I've been to Johannesburg. Stayed in that one room place with green walls that peel and crack and we fucked in that room for a few days, a reprieve in my life of business and civility. It was hot – we ran ice over each other's skin and lapped at the melting water. I remembered him there, the bars on the windows making him look caged, and I remember the semi-automatic machine gun on the counter and the knives laid out on the table.

"He bailed before we got close, ya know, sneaky motherfucker. But we almost had him."

"Why are you telling me?" I ask, knowing that he should not share this with me – it is after all, confidential Preventer work.

"'Cause you need to tell him to be more careful if he don't wanna spend the rest of his life on a fuckin' asteroid prison."

Duo pushes himself off the bar at that point, drinks the last of the alcohol and puts it down on the surface before walking over to Heero and prising him away from Relena. I watch how they interact, how they are subtle – too smart, too clever to openly respond to one another in this situation but they naturally move in response to one another. Gravitate. Maybe they have the same pull between them that brings myself and Trowa together. Maybe it is just as dark behind the bedroom door. Maybe they have the scars they inflict on each other hidden underneath the suits but I do not know.

I decide at this point I can no longer stand the building at all, that I can't stay in the shimmering ballroom, that I can't be _here _when he isn't and I exit through the grand lobby, walk away from the remodelled Peacecraft mansion and keep walking.
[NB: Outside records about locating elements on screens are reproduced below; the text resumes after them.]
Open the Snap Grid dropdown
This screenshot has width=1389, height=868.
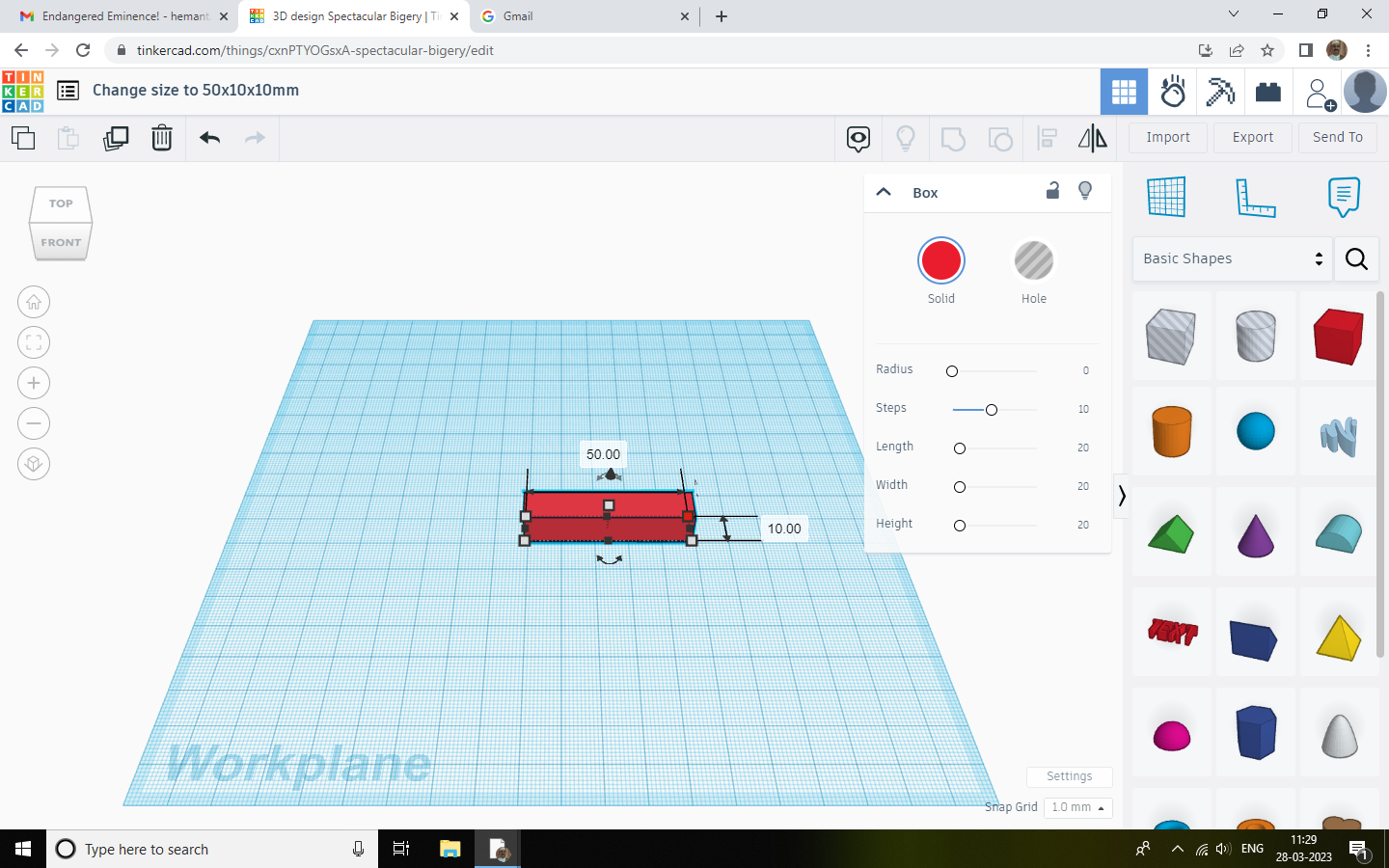[1076, 807]
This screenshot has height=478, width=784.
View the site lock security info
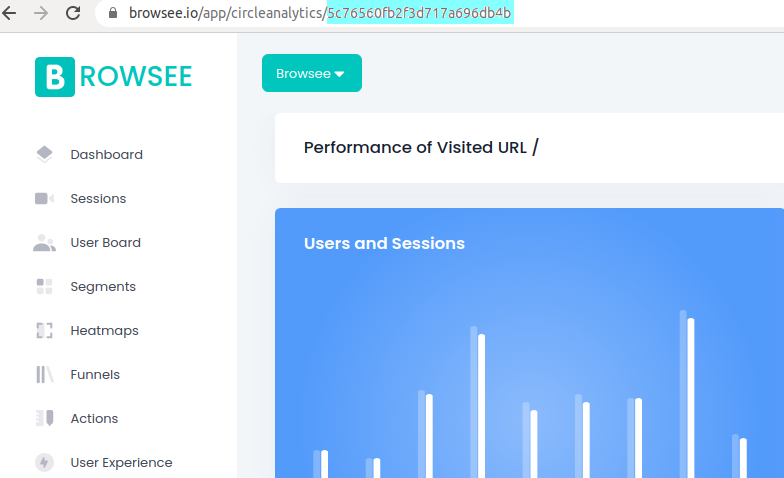[113, 13]
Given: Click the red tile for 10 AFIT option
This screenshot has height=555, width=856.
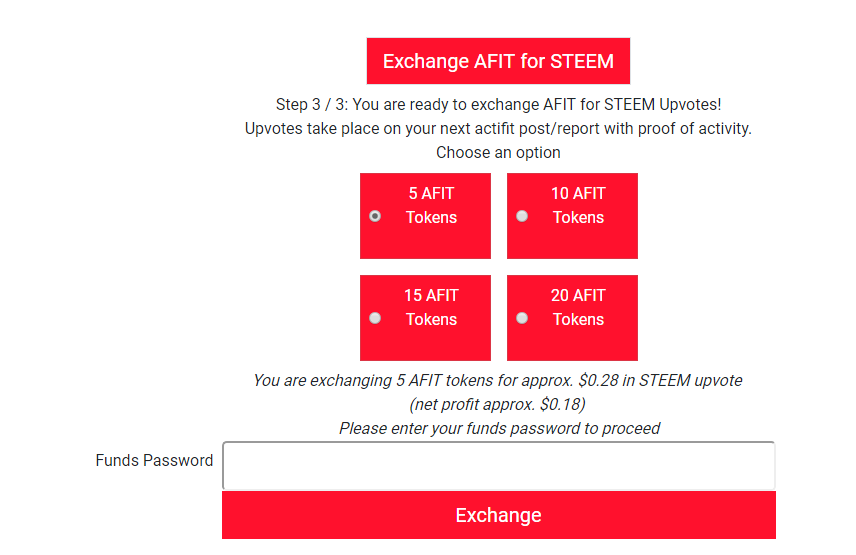Looking at the screenshot, I should [x=572, y=216].
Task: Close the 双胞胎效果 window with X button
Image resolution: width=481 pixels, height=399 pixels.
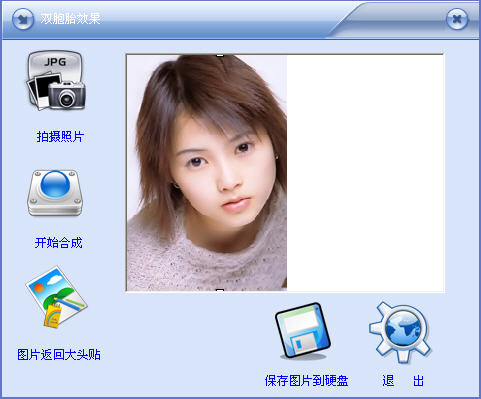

I don't think about Laila – my sister will cope as men hang off her every word when the name Winner is mentioned – and I don't think about my three comrades expecting me to say something about the wars we all fought in as teens and how it shaped the future. How it meant something. And I leave it for two stoic men who only speak when necessary and a drunk Duo. I think, perhaps, the ceremonial speech may be more entertaining.

I keep walking, down the long driveway, down past lines of town cars and limousines that have brought the dignitaries to this location and I don't pause. Instead, I speed up, my pace becoming a jog and then an outright run until I am off the Peacecraft estate and it is only then I stop, breathe deeply and wonder what I am doing. The forest that surrounds the estate offers seclusion and a place to return my body to a state of relative calm so I walk through it a little way, find a tree to lean against and slide down to sit at the base of it, suddenly realising I'm walking around in the middle of the night in December in Sanc and it's cold. I blame my sensitivity to temperature on my upbringing – of being raised on an L4 colony and then my time spent in the desert. The northern European climes do not suit me.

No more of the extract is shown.